-- Aim of the task --
Whatever appears in the data below, copy it exactly.
[Records to use]
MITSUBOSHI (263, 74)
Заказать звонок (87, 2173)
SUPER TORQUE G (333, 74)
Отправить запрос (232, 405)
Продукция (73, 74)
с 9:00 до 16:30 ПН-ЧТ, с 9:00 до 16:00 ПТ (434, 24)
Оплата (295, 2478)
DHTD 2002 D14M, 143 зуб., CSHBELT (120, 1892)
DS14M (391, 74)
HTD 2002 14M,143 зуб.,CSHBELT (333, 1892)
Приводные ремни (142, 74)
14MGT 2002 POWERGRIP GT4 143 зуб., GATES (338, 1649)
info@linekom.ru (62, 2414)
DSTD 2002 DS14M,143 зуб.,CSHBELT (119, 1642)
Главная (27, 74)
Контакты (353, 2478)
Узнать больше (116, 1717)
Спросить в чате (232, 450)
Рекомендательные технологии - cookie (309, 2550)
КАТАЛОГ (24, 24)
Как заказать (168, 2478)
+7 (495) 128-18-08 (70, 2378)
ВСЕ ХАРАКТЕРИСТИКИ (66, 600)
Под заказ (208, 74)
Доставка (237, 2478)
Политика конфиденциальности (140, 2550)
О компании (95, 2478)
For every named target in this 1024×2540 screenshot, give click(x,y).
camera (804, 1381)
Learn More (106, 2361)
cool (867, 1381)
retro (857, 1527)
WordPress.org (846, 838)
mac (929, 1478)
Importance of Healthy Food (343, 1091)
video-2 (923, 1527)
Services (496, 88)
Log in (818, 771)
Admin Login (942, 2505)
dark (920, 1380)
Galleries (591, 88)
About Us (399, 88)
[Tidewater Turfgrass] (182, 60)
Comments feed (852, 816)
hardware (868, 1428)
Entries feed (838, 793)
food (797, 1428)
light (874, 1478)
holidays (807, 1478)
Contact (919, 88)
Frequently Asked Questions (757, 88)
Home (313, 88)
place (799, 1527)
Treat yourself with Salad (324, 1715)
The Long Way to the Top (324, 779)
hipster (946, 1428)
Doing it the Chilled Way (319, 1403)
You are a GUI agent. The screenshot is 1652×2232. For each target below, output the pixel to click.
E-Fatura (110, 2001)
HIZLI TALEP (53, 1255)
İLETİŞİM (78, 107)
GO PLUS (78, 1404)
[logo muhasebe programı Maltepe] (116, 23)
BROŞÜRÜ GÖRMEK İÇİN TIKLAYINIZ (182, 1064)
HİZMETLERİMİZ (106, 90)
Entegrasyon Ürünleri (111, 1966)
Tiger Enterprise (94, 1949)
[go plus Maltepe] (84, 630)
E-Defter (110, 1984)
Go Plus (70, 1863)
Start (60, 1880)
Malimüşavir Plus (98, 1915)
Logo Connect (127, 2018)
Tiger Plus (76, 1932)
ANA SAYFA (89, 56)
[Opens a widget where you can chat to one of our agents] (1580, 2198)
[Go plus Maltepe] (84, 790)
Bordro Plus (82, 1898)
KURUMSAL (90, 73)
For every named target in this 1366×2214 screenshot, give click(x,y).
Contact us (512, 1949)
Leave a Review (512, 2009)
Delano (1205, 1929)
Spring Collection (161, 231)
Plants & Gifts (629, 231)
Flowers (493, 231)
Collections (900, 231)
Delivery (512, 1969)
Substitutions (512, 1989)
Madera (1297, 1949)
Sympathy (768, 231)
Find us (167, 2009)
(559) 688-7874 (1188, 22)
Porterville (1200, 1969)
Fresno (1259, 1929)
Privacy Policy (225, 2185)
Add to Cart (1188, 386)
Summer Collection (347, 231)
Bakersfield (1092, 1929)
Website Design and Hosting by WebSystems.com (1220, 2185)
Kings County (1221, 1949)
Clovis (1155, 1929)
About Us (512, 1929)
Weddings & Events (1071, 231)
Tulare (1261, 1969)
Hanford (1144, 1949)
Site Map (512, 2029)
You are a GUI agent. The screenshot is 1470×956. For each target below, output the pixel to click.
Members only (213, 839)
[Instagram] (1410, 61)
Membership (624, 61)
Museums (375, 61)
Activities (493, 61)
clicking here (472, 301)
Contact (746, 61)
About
[/Records to use]
-- Response for this exercise --
MITSUBOSHI (263, 74)
Заказать звонок (87, 2173)
SUPER TORQUE G (333, 74)
Отправить запрос (232, 405)
Продукция (73, 74)
с 9:00 до 16:30 ПН-ЧТ, с 9:00 до 16:00 ПТ (434, 24)
Оплата (295, 2478)
DHTD 2002 D14M, 143 зуб., CSHBELT (120, 1892)
DS14M (391, 74)
HTD 2002 14M,143 зуб.,CSHBELT (333, 1892)
Приводные ремни (142, 74)
14MGT 2002 POWERGRIP GT4 143 зуб., GATES (338, 1649)
info@linekom.ru (62, 2414)
DSTD 2002 DS14M,143 зуб.,CSHBELT (119, 1642)
Главная (27, 74)
Контакты (353, 2478)
Узнать больше (116, 1717)
Спросить в чате (232, 450)
Рекомендательные технологии - cookie (309, 2550)
КАТАЛОГ (24, 24)
Как заказать (168, 2478)
+7 (495) 128-18-08 (70, 2378)
ВСЕ ХАРАКТЕРИСТИКИ (66, 600)
Под заказ (208, 74)
Доставка (237, 2478)
Политика конфиденциальности (140, 2550)
О компании (95, 2478)
For every named target in this 1024×2540 screenshot, give click(x,y).
camera (804, 1381)
Learn More (106, 2361)
cool (867, 1381)
retro (857, 1527)
WordPress.org (846, 838)
mac (929, 1478)
Importance of Healthy Food (343, 1091)
video-2 (923, 1527)
Services (496, 88)
Log in (818, 771)
Admin Login (942, 2505)
dark (920, 1380)
Galleries (591, 88)
About Us (399, 88)
[Tidewater Turfgrass] (182, 60)
Comments feed (852, 816)
hardware (868, 1428)
Entries feed (838, 793)
food (797, 1428)
light (874, 1478)
holidays (807, 1478)
Contact (919, 88)
Frequently Asked Questions (757, 88)
Home (313, 88)
place (799, 1527)
Treat yourself with Salad (324, 1715)
The Long Way to the Top (324, 779)
hipster (946, 1428)
Doing it the Chilled Way (319, 1403)
You are a GUI agent. The screenshot is 1652×2232. For each target below, output the pixel to click.
E-Fatura (110, 2001)
HIZLI TALEP (53, 1255)
İLETİŞİM (78, 107)
GO PLUS (78, 1404)
[logo muhasebe programı Maltepe] (116, 23)
BROŞÜRÜ GÖRMEK İÇİN TIKLAYINIZ (182, 1064)
HİZMETLERİMİZ (106, 90)
Entegrasyon Ürünleri (111, 1966)
Tiger Enterprise (94, 1949)
[go plus Maltepe] (84, 630)
E-Defter (110, 1984)
Go Plus (70, 1863)
Start (60, 1880)
Malimüşavir Plus (98, 1915)
Logo Connect (127, 2018)
Tiger Plus (76, 1932)
ANA SAYFA (89, 56)
[Opens a widget where you can chat to one of our agents] (1580, 2198)
[Go plus Maltepe] (84, 790)
Bordro Plus (82, 1898)
KURUMSAL (90, 73)
For every named target in this 1366×2214 screenshot, give click(x,y).
Contact us (512, 1949)
Leave a Review (512, 2009)
Delano (1205, 1929)
Spring Collection (161, 231)
Plants & Gifts (629, 231)
Flowers (493, 231)
Collections (900, 231)
Delivery (512, 1969)
Substitutions (512, 1989)
Madera (1297, 1949)
Sympathy (768, 231)
Find us (167, 2009)
(559) 688-7874 (1188, 22)
Porterville (1200, 1969)
Fresno (1259, 1929)
Privacy Policy (225, 2185)
Add to Cart (1188, 386)
Summer Collection (347, 231)
Bakersfield (1092, 1929)
Website Design and Hosting by WebSystems.com (1220, 2185)
Kings County (1221, 1949)
Clovis (1155, 1929)
About Us (512, 1929)
Weddings & Events (1071, 231)
Tulare (1261, 1969)
Hanford (1144, 1949)
Site Map (512, 2029)
You are a GUI agent. The screenshot is 1470×956. For each target below, output the pixel to click.
Members only (213, 839)
[Instagram] (1410, 61)
Membership (624, 61)
Museums (375, 61)
Activities (493, 61)
clicking here (472, 301)
Contact (746, 61)
About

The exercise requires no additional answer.